Expected output with sample dataset:

  • ✅ 10 embeddings materialized
  • ✅ Vector search working with relevant results
  • ✅ Similarity scores for relevant matches

📊 Architecture

Raw Data (IMDB CSV)
    ↓
Ray Offline Store (Distributed I/O)
    ↓
Ray Compute Engine (Parallel Embedding Generation)
    ↓  
Milvus Online Store (Vector Search)
    ↓
RAG Application

🎬 Example Workflow

from feast import FeatureStore
from sentence_transformers import SentenceTransformer

# 1. Initialize
store = FeatureStore(repo_path=".")

# 2. Materialize (embeddings generated in parallel)
store.materialize_incremental(end_date)

# 3. Search using Feast API
model = SentenceTransformer("sentence-transformers/all-MiniLM-L6-v2")
query_embedding = model.encode(["sci-fi movie about space"])[0].tolist()

results = store.retrieve_online_documents_v2(
    features=[
        "document_embeddings:embedding",
        "document_embeddings:movie_name",
        "document_embeddings:movie_director",
    ],
    query=query_embedding,
    top_k=5,
).to_dict()

# Display results with metadata
for i in range(len(results["document_id_pk"])):
    print(f"{i+1}. {results['movie_name'][i]}")
    print(f"   Director: {results['movie_director'][i]}")
    print(f"   Distance: {results['distance'][i]:.3f}")

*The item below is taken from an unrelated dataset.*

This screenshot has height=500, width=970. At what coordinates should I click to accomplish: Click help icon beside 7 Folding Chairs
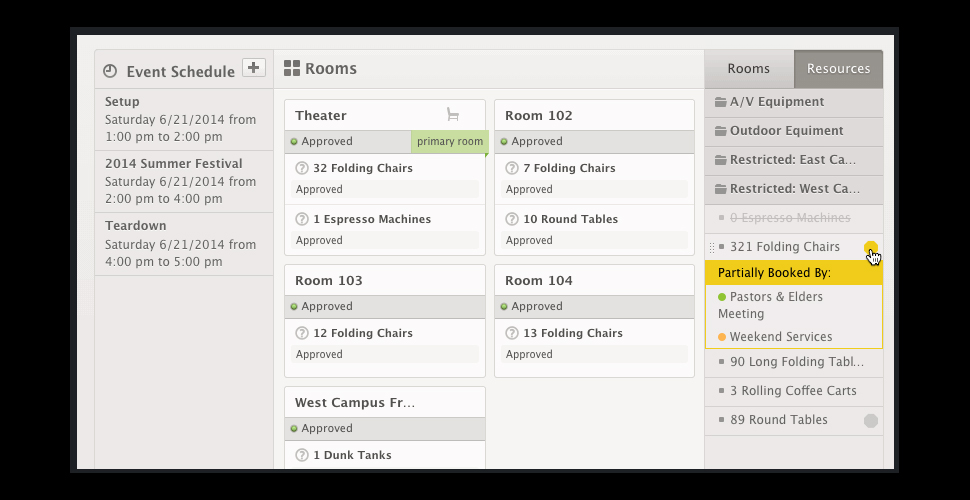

📥 Using the Full IMDB Dataset (Optional)

The template includes a small sample dataset (10 movies) for quick testing. To work with the full dataset containing 48K+ movies:

Option 1: Download via Kaggle API

  1. Setup Kaggle credentials:

    # Get API credentials from https://www.kaggle.com/account
    # Place kaggle.json in ~/.kaggle/
    chmod 600 ~/.kaggle/kaggle.json
  2. Install Kaggle API and download dataset:

    pip install kaggle
    
    # Download to your feature_repo/data directory
    cd feature_repo
    kaggle datasets download -d yashgupta24/48000-movies-dataset -p ./data --unzip
  3. Convert to parquet format:

    import pandas as pd
    import pyarrow as pa
    import pyarrow.parquet as pq
    from pathlib import Path
    
    # Read the CSV file (filename may vary)
    data_path = Path("./data")
    csv_files = list(data_path.glob("*.csv"))
    df = pd.read_csv(csv_files[0])
    
    # Convert DatePublished to datetime with UTC timezone
    df = df.dropna(subset=["DatePublished"])
    df["DatePublished"] = pd.to_datetime(df["DatePublished"], errors="coerce", utc=True)
    
    # Write to parquet
    table = pa.Table.from_pandas(df)
    pq.write_table(table, data_path / "raw_movies.parquet")
    print(f"✅ Converted {len(df)} movies to parquet format")
  4. Run the full pipeline:

    feast apply
    feast materialize --disable-event-timestamp
    python test_workflow.py

Option 2: Use Your Own Dataset

Replace feature_repo/data/raw_movies.parquet with your own dataset. Required schema:

  • id: Unique identifier (string)
  • Name: Movie name (string)
  • Description: Movie description for embedding (string)
  • Director: Director name (string)
  • Genres: Comma-separated genres (string)
  • RatingValue: Rating score (float)
  • DatePublished: Publication date (datetime with UTC timezone)

The Ray embedding pipeline will automatically process your dataset in parallel.